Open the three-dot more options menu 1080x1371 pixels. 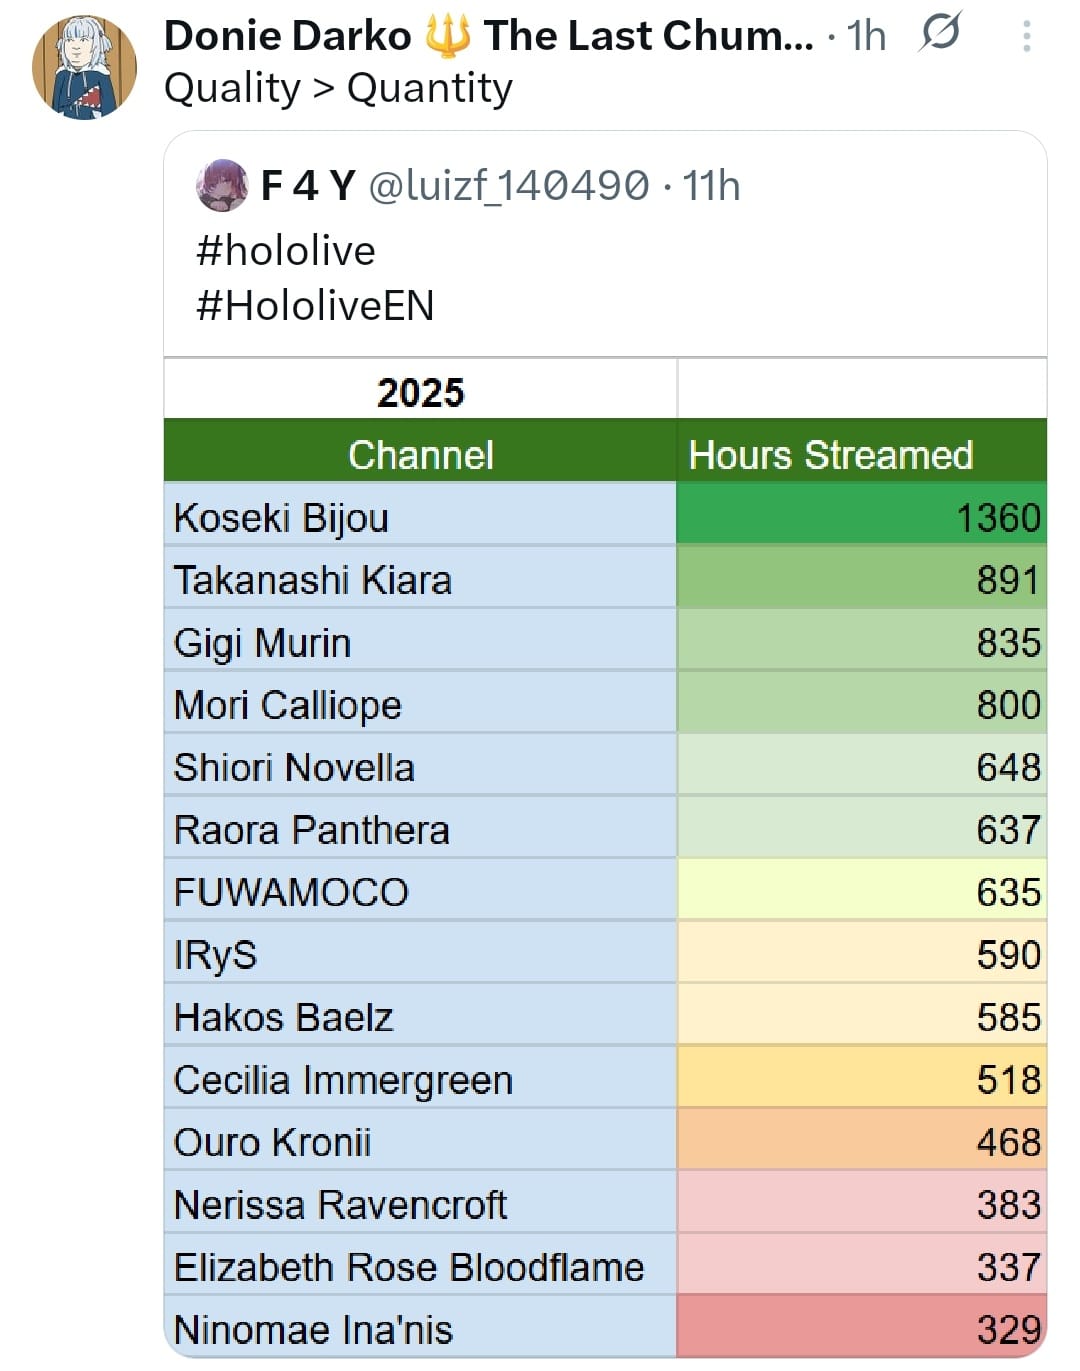(1026, 37)
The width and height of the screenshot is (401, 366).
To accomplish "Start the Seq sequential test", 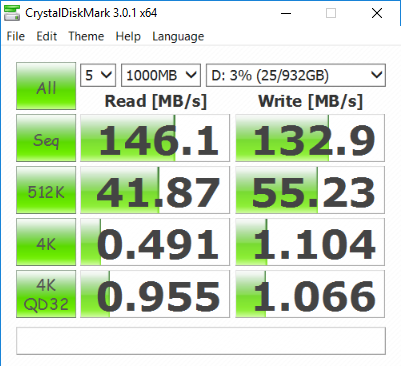I will coord(46,138).
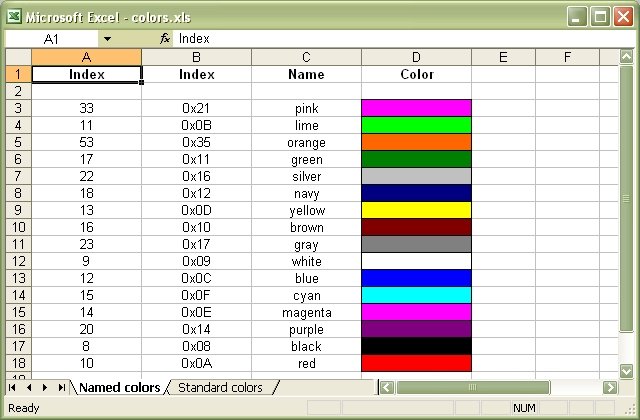Jump to first sheet with tab navigation arrow
Viewport: 640px width, 420px height.
coord(13,387)
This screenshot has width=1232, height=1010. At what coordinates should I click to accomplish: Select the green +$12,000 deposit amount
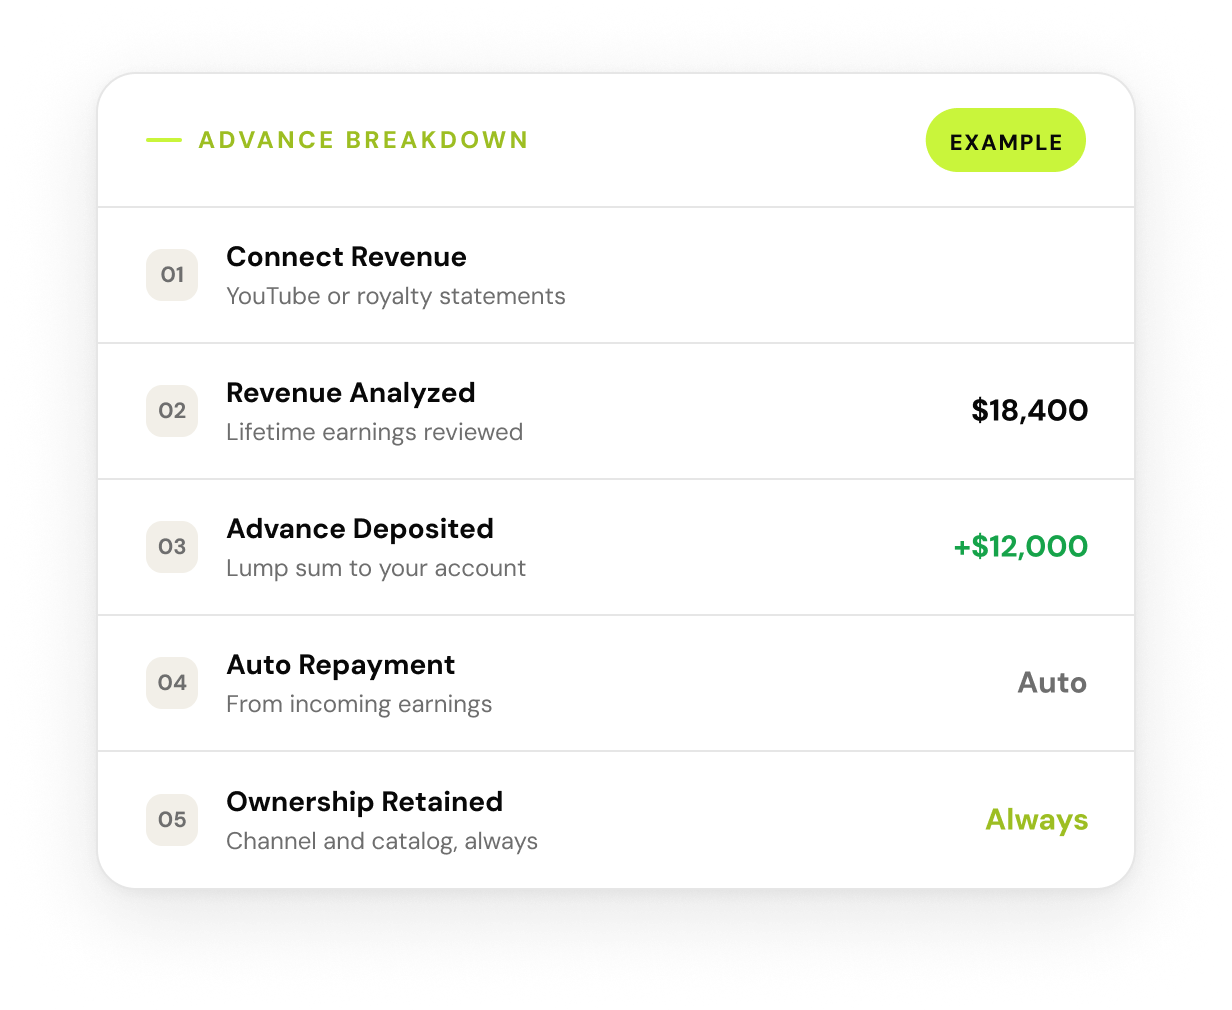click(1019, 547)
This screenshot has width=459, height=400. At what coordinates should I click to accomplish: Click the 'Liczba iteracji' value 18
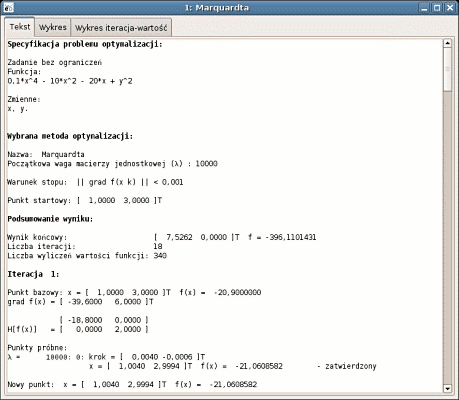click(158, 247)
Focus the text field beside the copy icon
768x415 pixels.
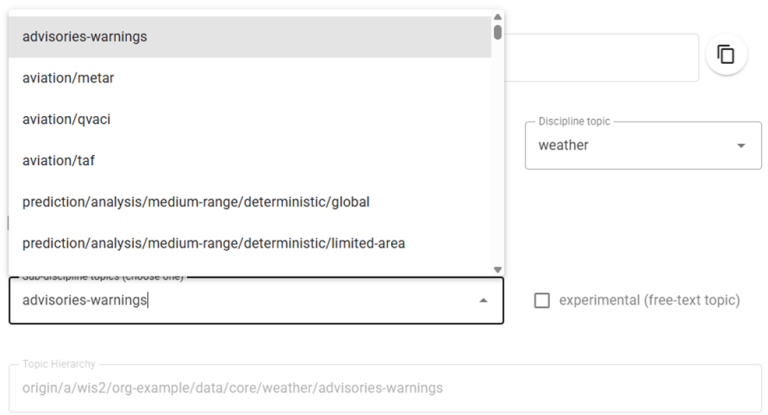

* _AUFGABENSTELLUNG_:
Gib bitte nur die Zeilen der Auflistung von der Zeile mit „This screenshot has width=1232, height=1010." bis einschließlich der Zeile mit „click(1019, 547)" als Markdown-Tabelle mit den Spalten „Nr" für die laufende Nummer und „Zeile" für den Zeilentext wieder. Leerzeilen und Bilder bleiben dabei weg.

* _ENDGÜLTIGE ANTWORT_:
| Nr | Zeile |
|---|---|
| 1 | This screenshot has width=1232, height=1010. At what coordinates should I click to accomplish: Select the green +$12,000 deposit amount |
| 2 | click(1019, 547) |